**Directive a**
Please return the entries from the line containing "will click(x=237, y=174)." through the end of the entries, unchanged.

===== Supplied passage =====

Two injured Bolts return for first full practice (tampa bay lightning)

Be sure to 'like' Hockeybuzz on Facebook!

The Tampa Bay Lightning have found their opponent for their third-round series. It’s the Pittsburgh Penguins. The Lightning have also found out when the series will start. It kicks off with a Friday night Game 1 (8 p.m.) at CONSOL Energy Center. Now Lightning head coach Jon Cooper has to find out which players -- healthy and injured -- will be at his disposal when the puck drops on the series.

The good news: Sparkplug forward J.T. Brown (upper-body) and top-pairing defenseman Anton Stralman returned for a full practice with the Bolts on Wednesday.

Brown, out since Game 2 of the first round after taking a puck off the hand/wrist area, had been skating on his own of late, but joined Wednesday’s practice on a fourth line with Erik Condra and Vladdy Namestnikov. Stralman, though he’s still yet to take contact, participated in drills with longtime d-pairing partner (and potential Conn Smythe favorite), Victor Hedman.

===== Entries =====

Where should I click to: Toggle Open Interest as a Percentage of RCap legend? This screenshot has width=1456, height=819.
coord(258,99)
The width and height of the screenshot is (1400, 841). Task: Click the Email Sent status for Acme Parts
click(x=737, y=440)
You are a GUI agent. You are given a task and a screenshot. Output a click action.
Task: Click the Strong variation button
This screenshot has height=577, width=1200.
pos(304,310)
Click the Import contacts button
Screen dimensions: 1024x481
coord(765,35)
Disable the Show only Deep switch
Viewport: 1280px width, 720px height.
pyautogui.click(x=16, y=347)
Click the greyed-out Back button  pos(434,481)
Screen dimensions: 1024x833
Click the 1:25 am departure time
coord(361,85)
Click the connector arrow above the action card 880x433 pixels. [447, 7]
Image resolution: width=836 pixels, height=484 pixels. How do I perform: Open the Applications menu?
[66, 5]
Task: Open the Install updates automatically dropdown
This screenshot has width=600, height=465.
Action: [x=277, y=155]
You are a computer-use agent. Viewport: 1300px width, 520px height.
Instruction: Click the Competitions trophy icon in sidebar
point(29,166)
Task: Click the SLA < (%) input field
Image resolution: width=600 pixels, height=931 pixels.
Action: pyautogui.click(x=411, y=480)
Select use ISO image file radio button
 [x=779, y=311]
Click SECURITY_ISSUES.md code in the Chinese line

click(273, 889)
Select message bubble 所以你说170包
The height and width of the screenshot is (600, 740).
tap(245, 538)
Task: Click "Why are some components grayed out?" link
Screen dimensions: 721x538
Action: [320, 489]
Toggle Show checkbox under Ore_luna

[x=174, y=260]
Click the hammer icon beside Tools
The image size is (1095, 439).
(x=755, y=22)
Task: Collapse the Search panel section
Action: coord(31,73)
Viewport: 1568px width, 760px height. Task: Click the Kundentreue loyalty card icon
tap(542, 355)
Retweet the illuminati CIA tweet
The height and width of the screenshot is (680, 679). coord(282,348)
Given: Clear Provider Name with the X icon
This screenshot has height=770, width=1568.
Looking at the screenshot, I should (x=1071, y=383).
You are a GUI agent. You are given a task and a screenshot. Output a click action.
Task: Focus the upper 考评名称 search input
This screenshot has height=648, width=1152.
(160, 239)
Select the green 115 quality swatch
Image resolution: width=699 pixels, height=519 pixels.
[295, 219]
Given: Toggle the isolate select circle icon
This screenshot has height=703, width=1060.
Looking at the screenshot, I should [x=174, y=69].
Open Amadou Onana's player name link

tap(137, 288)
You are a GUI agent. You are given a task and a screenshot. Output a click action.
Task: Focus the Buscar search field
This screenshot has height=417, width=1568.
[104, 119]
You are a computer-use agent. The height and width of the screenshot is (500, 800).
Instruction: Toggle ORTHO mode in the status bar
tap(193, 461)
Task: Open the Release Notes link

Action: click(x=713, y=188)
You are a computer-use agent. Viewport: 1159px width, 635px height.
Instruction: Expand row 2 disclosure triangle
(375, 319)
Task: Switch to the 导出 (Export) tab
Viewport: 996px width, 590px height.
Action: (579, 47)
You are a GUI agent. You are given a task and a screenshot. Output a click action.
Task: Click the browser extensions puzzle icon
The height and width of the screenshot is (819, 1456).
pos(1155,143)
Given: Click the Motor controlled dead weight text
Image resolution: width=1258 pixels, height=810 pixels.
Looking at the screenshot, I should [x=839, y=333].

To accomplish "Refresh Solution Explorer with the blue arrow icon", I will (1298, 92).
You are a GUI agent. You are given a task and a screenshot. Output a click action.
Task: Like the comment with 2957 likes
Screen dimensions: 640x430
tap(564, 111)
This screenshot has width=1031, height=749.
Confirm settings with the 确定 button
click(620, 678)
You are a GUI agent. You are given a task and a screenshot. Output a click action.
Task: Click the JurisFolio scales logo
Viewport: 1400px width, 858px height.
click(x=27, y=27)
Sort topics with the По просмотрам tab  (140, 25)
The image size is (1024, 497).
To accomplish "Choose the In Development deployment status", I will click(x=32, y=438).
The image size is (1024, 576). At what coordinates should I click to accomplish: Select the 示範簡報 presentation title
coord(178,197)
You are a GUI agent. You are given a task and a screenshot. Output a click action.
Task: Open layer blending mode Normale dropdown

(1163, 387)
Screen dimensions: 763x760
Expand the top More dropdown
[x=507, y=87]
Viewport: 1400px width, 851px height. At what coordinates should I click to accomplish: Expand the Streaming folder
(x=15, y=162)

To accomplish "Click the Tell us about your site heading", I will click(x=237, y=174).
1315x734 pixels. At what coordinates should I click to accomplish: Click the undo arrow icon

=====

**Directive b**
Repeat the stretch of the Lightning practice report from "Two injured Bolts" through "on the series.", substituting "Saturday night" for "Friday night".

**Problem solution a**
To accomplish "Click the Tell us about your site heading", I will click(x=237, y=174).
1315x734 pixels. At what coordinates should I click to accomplish: Click the undo arrow icon

**Problem solution b**
Two injured Bolts return for first full practice (tampa bay lightning)

Be sure to 'like' Hockeybuzz on Facebook!

The Tampa Bay Lightning have found their opponent for their third-round series. It’s the Pittsburgh Penguins. The Lightning have also found out when the series will start. It kicks off with a Saturday night Game 1 (8 p.m.) at CONSOL Energy Center. Now Lightning head coach Jon Cooper has to find out which players -- healthy and injured -- will be at his disposal when the puck drops on the series.